Entre estos menciona el asesinato de múltiples miembros de una familia en el 2007, incidente denominado como “La Masacre de las Piedras”, la grabación en video del asesinato a tiros del ciudadano Miguel Cáceres a manos de un agente de la Unidad de Operaciones Tácticas, durante la celebración de un quinceañero en Humacao en el 2007; el asesinato de un teniente de la policía a manos de un sargento en una estación policiaca en Yabucoa; la determinación de culpabilidad de múltiples agentes asignados a la Unidad de Drogas de Mayagüez en el 2008 por plantar droga a ciudadanos; y la convicción del ex director de la División de Arrestos Especiales y Extradiciones de la Policía, Mickey Flores y varios de sus subalternos por cargos de tráfico de drogas.
Asimismo, menciona la determinación de culpabilidad de un teniente que dirigía el registro de armas en el Cuartel General por participar en un esquema ilegal para facilitar licencias de armas; el uso indiscriminado de rotenes y químicos irritantes contra un grupo de manifestantes en el Capitolio en junio del 2010; el asesinato de un joven desarmado que ayudaba a la policía en un robo ocurrido en un restaurante de comida rápida en Guaynabo en septiembre del 2010 y el arresto de 61 agentes durante el mageoperativo conocido como “Guard Schack”. Este ha sido el operativo más grande contra la corrupción policiaca por parte del Negociado Federal de Investigaciones (FBI).
De igual forma, el informe destaca el “asombroso” nivel de crimen y corrupción dentro de la Policía, los cuales deben ser atendidos de manera sistemática.
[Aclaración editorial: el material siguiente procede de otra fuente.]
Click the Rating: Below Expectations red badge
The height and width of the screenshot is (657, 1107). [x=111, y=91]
Observa que entre enero del 2005 y noviembre del 2010 se han arrestado a más de 1,709 agentes.
Asimismo, indica que el uso excesivo de la fuerza por parte de los agentes restringe la libertad de expresión en violación a la Primera Enmienda a la Constitución. Ello, desalienta a los residentes de la Isla a participar en actividades protegidas por la Primera Enmienda.
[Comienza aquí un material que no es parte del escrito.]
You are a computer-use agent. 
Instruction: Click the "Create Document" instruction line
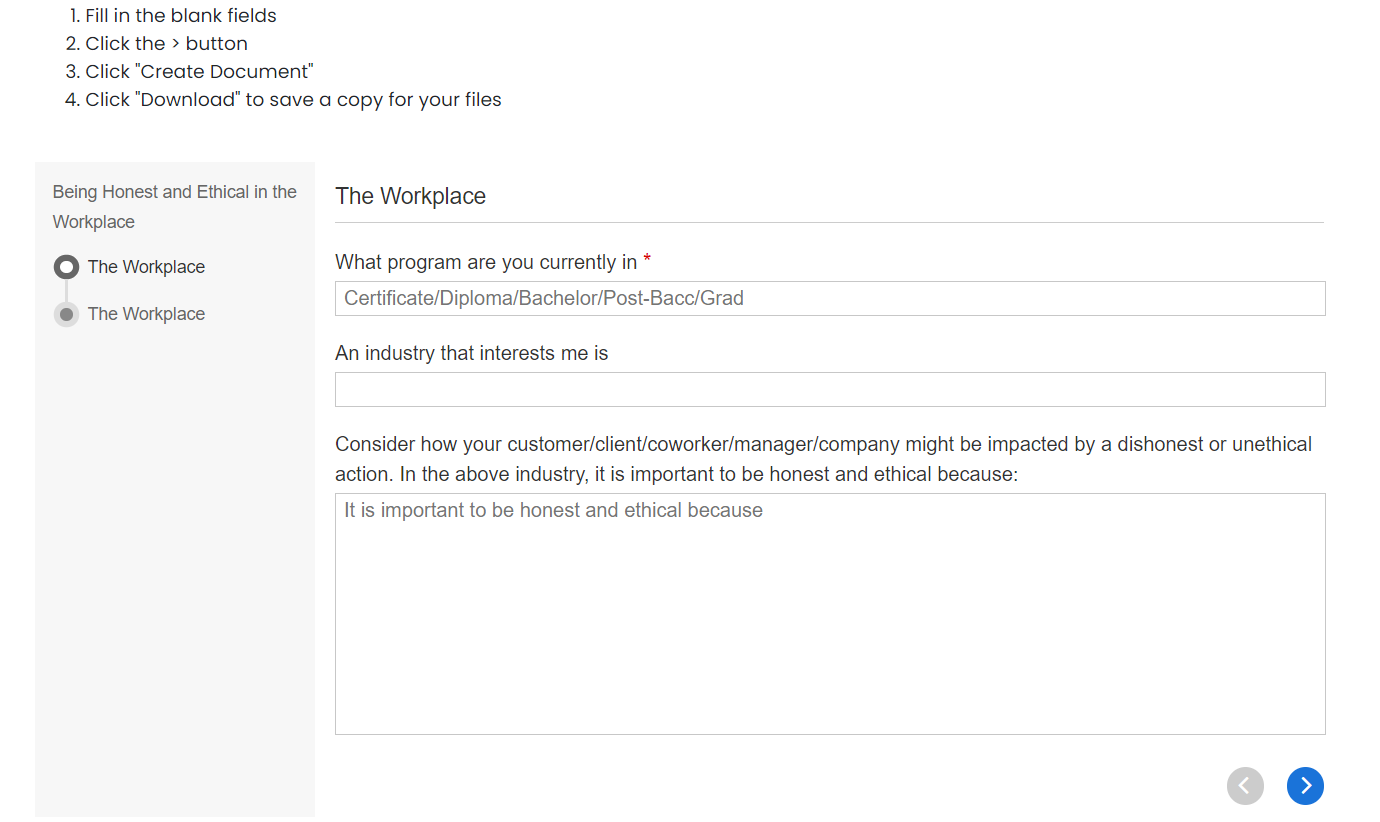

Menciona que durante manifestaciones y protestas una fracción de los agentes atiende amenazas específicas o conducta criminal, lo que ha sido reflejado por la escasez de arrestos sustentados en causa probable.
“La Policía de Puerto Rico utilizó agentes químicos, rotenes y fuerza física de manera indiscriminada contra manifestantes y otros individuos en agosto del 2009 en la Avenida Universidad, en el Hotel Sheraton en mayo del 2010 y en el Capitolio en junio del 2010”, expresa el escrito.
Agrega que, tan reciente como en diciembre del 2010 y en enero del 2011, agentes de la Policía utilizaron llaves de estrangulación simulada y técnicas de puntos de presión contra manifestantes que estaban resistiendo de manera pasiva o que no representaban una amenaza significativa.
“En febrero del 2011, los agentes empujaron, golpearon y rociaron a manifestantes en un campus universitario (Universidad de Puerto Rico), y lanzaron piedras y otros objetos a personas que de igual manera no representaban una amenaza significativa”, indica el informe.
En cuanto a los registros ilegales, que viola la Cuarta Enmienda de la Constitución, la pesquisa reveló la práctica de agentes que registran los hogares de la población civil sin orden judicial, en los cuales dependen de la intimidación como su herramienta.
La pesquisa reflejó, además, otras deficiencias preocupantes para el Departamento de Justicia federal como lo son la falla en atender los crímenes sexuales e incidentes de violencia doméstica y prácticas discriminatorias contra personas de origen dominicano.
Pérez manifestó que el Departamento de Justicia federal buscará lograr un acuerdo judicialmente vinculante y trabajará con la Policía de Puerto Rico y la comunidad en la implementación de un plan de reforma con la supervisión judicial.
Por su parte, el Gobernador afirmó que su administración no esperó a la radicación del informe y formó un equipo de asesores y expertos de reconocido peritaje a nivel internacional. Facultó al Monitor Especial Independiente para que hiciera una radiografía de la Policía y delineara un plan de reforma que combata el crimen y a la misma vez proteja los derechos civiles de los ciudadanos.